17. The electrical connector according to claim 16, wherein two second soldering portions are provided and located outside the first soldering portions along the second direction; and two fourth soldering portions are provided and located outside the third soldering portions along the second direction.

18. The electrical connector according to claim 14, wherein the metal shielding member further comprises a first fixing foot extending from the shielding plate and protruding beyond the mounting plate along a direction opposite to the first direction; and wherein the metal shielding member further comprises a second fixing foot extending from the mounting plate and protruding beyond the mounting plate along the direction opposite to the first direction.

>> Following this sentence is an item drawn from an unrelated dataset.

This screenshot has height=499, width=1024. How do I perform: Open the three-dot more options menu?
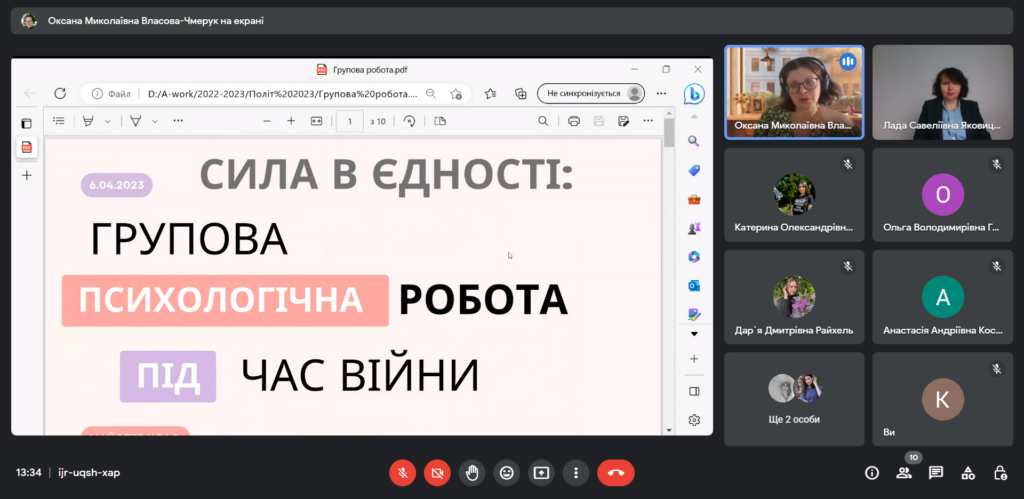pyautogui.click(x=575, y=472)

19. The electrical connector according to claim 14, further comprising a metal mounting block; wherein the metal mounting block is provided with a recessed slot and an opening communicated with the recessed slot, the base portion is received in the recessed slot, the tongue plate passes through the opening, and the mounting plate is soldered and fixed to the metal mounting block.

20. A method of making an electrical connector as claimed in claim 1, the method comprising steps of: S1: fixing the plurality of first conductive terminals and the plurality of second conductive terminals to the body; andS2: assembling the metal shielding member to the body, and the metal shielding member being fixed to the body without soldering.